Since MachineMetrics started selling its real-time analytics software to small- to medium-sized manufacturers in 2016, the company has accrued more than 50 customers, including SnapOn, Fastenal and BenchMade, Bither said.

"We’re not just learning from the machine data, we’re learning from human contact."

The company's software connects to CNC machines and uses machine learning algorithms on the data it collects from customers to recognize when machines are under capacity and when they might need maintenance, Bither said. All of the relevant information is provided on a dashboard, which can be displayed on large overhead monitors or tablets to give machine shop managers more mobility. In most cases, the software can connect to machines without any extra hardware, which Bither said is part of what makes the business model scalable (the company has hardware for connecting to older machines).

In addition to data coming from manufacturing equipment, MachineMetrics also relies on human input to help the software understand why, for instance, a machine has been down for five minutes or why a tool change occurred.
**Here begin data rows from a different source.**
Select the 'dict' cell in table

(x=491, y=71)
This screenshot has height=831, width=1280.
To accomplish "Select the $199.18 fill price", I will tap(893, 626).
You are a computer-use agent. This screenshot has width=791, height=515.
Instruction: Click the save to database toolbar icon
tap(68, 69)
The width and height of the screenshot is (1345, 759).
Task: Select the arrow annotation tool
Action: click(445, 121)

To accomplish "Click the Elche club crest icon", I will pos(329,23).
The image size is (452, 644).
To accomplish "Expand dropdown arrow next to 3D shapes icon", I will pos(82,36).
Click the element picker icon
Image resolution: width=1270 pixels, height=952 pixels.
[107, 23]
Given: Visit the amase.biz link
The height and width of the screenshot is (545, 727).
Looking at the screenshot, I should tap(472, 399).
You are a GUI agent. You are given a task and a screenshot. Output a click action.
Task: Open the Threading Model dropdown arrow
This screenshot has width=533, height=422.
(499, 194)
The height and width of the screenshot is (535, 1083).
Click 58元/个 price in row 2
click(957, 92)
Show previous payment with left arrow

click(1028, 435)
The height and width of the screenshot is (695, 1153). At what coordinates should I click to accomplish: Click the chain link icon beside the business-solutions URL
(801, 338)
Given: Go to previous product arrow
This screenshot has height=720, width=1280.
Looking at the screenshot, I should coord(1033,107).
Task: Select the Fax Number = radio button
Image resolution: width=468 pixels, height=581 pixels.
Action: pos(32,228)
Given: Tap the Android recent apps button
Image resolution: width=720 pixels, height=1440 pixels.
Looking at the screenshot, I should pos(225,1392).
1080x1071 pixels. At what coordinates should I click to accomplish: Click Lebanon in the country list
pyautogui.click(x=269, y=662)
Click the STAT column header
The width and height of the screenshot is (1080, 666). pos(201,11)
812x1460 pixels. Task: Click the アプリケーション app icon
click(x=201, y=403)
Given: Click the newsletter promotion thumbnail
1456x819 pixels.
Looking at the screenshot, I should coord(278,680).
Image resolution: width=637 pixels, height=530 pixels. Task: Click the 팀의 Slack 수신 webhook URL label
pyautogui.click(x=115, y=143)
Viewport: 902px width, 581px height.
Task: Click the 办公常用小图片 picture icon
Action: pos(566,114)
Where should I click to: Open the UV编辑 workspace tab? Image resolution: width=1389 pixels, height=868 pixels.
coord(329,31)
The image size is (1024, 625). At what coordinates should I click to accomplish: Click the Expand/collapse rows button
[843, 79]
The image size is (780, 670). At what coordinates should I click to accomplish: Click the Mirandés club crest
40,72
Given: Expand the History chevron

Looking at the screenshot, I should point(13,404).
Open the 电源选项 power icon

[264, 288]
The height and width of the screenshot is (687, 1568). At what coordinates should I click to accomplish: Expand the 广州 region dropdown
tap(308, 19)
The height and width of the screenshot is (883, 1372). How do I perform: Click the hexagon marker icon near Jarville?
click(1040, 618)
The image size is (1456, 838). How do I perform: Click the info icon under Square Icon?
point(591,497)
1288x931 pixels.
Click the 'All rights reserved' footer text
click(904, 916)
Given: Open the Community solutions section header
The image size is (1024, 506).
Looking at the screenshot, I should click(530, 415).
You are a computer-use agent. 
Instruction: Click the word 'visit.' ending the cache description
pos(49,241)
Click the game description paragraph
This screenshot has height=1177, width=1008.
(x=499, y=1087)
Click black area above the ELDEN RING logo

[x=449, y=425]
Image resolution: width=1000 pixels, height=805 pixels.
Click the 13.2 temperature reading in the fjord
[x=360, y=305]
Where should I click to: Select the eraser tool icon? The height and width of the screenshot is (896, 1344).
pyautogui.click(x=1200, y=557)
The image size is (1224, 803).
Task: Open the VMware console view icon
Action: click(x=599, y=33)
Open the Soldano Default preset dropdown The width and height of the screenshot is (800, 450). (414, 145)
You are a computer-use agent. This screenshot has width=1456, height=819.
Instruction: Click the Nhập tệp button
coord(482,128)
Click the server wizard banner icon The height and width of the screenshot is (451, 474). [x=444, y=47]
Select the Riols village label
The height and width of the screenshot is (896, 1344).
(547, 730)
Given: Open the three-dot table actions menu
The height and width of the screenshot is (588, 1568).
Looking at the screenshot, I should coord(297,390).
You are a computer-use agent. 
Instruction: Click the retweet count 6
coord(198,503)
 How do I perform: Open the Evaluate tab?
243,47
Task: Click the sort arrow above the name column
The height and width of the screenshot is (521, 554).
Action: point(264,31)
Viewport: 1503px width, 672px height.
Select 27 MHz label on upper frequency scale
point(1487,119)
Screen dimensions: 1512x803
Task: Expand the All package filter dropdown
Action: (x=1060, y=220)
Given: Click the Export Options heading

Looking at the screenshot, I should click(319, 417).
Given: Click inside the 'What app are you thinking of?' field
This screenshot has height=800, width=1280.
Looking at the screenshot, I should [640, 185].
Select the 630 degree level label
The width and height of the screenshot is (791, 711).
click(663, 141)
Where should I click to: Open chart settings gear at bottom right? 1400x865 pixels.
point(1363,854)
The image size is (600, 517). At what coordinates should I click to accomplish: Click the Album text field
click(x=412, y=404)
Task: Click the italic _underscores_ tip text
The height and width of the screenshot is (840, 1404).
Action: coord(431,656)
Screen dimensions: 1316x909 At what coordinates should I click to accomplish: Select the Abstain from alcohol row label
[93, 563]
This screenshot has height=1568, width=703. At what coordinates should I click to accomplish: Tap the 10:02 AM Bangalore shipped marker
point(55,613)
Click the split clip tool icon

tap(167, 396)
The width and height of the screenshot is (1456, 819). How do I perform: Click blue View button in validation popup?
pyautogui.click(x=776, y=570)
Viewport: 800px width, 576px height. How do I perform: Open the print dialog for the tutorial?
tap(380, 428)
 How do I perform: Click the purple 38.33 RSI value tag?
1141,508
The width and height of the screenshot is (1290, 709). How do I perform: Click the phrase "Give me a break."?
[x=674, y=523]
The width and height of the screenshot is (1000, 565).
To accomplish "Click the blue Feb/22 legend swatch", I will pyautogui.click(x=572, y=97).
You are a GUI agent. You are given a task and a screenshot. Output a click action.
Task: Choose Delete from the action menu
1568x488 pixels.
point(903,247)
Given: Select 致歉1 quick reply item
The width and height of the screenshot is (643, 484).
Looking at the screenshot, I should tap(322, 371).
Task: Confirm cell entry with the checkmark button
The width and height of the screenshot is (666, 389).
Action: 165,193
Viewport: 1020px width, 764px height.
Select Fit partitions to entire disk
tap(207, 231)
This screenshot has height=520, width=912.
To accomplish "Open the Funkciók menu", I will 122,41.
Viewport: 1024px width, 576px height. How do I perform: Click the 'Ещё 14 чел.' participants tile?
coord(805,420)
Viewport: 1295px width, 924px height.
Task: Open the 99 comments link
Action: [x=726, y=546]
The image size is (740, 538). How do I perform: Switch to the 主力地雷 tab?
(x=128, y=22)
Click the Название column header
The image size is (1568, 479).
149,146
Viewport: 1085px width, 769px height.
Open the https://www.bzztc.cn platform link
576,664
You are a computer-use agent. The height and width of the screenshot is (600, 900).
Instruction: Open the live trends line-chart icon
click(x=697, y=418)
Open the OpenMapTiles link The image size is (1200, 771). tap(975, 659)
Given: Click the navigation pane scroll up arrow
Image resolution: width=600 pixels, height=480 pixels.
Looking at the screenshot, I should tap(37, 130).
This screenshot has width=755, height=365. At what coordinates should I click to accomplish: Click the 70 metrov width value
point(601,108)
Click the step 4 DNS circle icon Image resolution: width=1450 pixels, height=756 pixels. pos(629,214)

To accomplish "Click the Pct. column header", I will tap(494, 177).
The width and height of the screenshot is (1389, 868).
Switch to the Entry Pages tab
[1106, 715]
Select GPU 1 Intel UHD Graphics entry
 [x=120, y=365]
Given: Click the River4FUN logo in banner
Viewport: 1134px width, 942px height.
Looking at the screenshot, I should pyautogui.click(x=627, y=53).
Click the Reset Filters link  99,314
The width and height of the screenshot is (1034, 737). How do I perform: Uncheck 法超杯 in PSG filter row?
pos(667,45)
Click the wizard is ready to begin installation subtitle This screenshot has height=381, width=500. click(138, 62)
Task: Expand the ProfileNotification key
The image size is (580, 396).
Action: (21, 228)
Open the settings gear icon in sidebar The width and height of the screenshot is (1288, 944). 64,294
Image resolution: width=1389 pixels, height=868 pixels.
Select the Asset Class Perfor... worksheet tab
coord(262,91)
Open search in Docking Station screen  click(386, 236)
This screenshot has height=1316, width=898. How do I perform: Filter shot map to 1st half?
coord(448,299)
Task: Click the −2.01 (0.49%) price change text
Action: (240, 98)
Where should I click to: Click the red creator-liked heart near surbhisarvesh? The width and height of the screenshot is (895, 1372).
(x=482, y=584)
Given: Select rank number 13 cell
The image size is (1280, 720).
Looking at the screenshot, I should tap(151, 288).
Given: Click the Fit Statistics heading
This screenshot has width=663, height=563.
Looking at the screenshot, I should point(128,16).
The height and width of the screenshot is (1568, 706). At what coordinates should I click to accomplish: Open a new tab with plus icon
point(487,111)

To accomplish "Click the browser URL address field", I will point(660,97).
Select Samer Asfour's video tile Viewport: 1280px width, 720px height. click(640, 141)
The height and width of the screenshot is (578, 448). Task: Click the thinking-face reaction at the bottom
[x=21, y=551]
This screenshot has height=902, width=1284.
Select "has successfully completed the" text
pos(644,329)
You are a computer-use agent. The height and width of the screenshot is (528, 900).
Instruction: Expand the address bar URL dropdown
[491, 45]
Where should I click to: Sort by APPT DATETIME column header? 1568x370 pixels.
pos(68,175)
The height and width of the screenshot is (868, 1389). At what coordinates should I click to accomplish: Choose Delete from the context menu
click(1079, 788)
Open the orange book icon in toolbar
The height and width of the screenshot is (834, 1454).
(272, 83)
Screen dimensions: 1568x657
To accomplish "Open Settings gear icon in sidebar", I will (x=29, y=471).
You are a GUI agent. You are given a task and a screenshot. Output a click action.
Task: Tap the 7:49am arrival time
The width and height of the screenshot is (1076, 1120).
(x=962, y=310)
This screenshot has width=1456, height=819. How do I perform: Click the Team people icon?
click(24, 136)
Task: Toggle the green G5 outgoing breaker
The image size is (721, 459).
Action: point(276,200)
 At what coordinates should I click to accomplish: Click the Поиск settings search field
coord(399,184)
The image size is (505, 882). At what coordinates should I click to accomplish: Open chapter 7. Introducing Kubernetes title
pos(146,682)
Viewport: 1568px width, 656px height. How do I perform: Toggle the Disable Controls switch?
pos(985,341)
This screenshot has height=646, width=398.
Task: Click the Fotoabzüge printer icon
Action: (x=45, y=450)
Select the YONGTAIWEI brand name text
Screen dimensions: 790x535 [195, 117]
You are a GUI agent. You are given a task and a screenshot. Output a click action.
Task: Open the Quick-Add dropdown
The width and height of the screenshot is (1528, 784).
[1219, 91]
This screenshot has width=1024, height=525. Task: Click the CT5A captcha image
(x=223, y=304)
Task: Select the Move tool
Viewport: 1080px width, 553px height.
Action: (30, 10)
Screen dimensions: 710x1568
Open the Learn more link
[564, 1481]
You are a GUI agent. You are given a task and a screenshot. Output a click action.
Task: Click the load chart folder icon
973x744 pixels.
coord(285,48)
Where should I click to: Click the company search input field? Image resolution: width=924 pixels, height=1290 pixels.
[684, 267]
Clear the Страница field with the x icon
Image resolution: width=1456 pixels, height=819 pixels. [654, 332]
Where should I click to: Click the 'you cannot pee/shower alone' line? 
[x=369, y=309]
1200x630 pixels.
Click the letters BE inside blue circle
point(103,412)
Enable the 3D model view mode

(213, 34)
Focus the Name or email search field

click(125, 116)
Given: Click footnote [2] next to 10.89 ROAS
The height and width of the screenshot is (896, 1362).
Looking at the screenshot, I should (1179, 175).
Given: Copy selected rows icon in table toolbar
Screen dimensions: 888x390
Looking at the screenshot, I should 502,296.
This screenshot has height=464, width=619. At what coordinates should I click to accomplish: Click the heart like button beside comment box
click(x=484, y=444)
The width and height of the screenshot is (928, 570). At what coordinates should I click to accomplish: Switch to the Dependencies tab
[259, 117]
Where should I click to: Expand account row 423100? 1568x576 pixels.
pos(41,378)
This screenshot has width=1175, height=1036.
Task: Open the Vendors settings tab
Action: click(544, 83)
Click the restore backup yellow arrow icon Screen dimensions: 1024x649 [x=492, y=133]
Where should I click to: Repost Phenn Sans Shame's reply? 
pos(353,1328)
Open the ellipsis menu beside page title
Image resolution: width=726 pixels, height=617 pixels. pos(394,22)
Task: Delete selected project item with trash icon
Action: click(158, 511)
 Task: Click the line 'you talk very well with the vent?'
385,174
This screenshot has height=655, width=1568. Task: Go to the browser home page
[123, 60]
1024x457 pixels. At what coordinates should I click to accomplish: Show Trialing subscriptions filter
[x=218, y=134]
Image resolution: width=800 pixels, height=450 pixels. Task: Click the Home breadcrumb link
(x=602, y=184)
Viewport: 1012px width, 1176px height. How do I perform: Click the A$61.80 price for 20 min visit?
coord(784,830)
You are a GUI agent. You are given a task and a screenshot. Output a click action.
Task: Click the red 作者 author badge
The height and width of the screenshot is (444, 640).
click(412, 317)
"We have the opportunity to ask questions like, 'what’s happening,' and the operator can provide input and the system can learn from that," Bither said. "We’re not just learning from the machine data, we’re learning from human contact."

ShopFloor
A MachineMetrics dashboard in a machine shop. Photo provided by MachineMetrics.
A MachineMetrics dashboard in a machine shop. Photo provided by MachineMetrics.

The result is that manufacturers can increase machine capacity by upwards of 20 percent, Bither said. According to one customer, Carolina Precision Manufacturing, that helped the company increase capacity by $1.5 million in 2016 with no extra machines.

Beyond that, Bither said he sees an opportunity for MachineMetrics' software to become a platform for other companies to build on top of, like a Salesforce App Exchange for the manufacturing industry. He said the company already has a few partners working on integrations with MachineMetrics, but he wasn't able to disclose their names.

"By collecting all of this machine data, it really puts us in an interesting position to feed that right back from our customers," Bither said. "Nobody is able to connect these different pieces of equipment to apply machine learning in the same way that we are."